■ Exercise goal ■
Transcribe every record below word for word.

■ Input for this task ■
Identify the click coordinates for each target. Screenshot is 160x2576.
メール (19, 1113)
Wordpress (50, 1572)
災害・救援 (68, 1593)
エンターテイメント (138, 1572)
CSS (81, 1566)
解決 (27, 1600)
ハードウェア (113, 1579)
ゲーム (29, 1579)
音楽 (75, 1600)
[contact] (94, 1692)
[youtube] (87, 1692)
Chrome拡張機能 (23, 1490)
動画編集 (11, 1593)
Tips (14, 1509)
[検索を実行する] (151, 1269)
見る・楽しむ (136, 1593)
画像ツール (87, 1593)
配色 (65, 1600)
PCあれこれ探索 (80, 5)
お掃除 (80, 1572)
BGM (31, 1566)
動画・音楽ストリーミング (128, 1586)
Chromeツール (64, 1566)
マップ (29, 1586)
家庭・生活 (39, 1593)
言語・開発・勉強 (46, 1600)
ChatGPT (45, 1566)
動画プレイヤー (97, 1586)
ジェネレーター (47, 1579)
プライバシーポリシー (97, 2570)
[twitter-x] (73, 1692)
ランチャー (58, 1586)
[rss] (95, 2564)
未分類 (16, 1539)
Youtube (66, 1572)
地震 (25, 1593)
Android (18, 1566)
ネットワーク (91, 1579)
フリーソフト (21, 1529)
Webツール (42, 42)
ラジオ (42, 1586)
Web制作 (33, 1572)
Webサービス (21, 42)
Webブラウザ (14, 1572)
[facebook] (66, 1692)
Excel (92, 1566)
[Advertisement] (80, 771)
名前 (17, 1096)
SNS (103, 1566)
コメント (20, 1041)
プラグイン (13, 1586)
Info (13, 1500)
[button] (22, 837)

■ Expected answer ■
Identify the click coordinates for each target. Screenshot is 160x2576.
メール (19, 1113)
Wordpress (50, 1572)
災害・救援 (68, 1593)
エンターテイメント (138, 1572)
CSS (81, 1566)
解決 (27, 1600)
ハードウェア (113, 1579)
ゲーム (29, 1579)
音楽 (75, 1600)
[contact] (94, 1692)
[youtube] (87, 1692)
Chrome拡張機能 (23, 1490)
動画編集 (11, 1593)
Tips (14, 1509)
[検索を実行する] (151, 1269)
見る・楽しむ (136, 1593)
画像ツール (87, 1593)
配色 (65, 1600)
PCあれこれ探索 (80, 5)
お掃除 (80, 1572)
BGM (31, 1566)
動画・音楽ストリーミング (128, 1586)
Chromeツール (64, 1566)
マップ (29, 1586)
家庭・生活 (39, 1593)
言語・開発・勉強 (46, 1600)
ChatGPT (45, 1566)
動画プレイヤー (97, 1586)
ジェネレーター (47, 1579)
プライバシーポリシー (97, 2570)
[twitter-x] (73, 1692)
ランチャー (58, 1586)
[rss] (95, 2564)
未分類 (16, 1539)
Youtube (66, 1572)
地震 (25, 1593)
Android (18, 1566)
ネットワーク (91, 1579)
フリーソフト (21, 1529)
Webツール (42, 42)
ラジオ (42, 1586)
Web制作 (33, 1572)
Webサービス (21, 42)
Webブラウザ (14, 1572)
[facebook] (66, 1692)
Excel (92, 1566)
[Advertisement] (80, 771)
名前 (17, 1096)
SNS (103, 1566)
コメント (20, 1041)
プラグイン (13, 1586)
Info (13, 1500)
[button] (22, 837)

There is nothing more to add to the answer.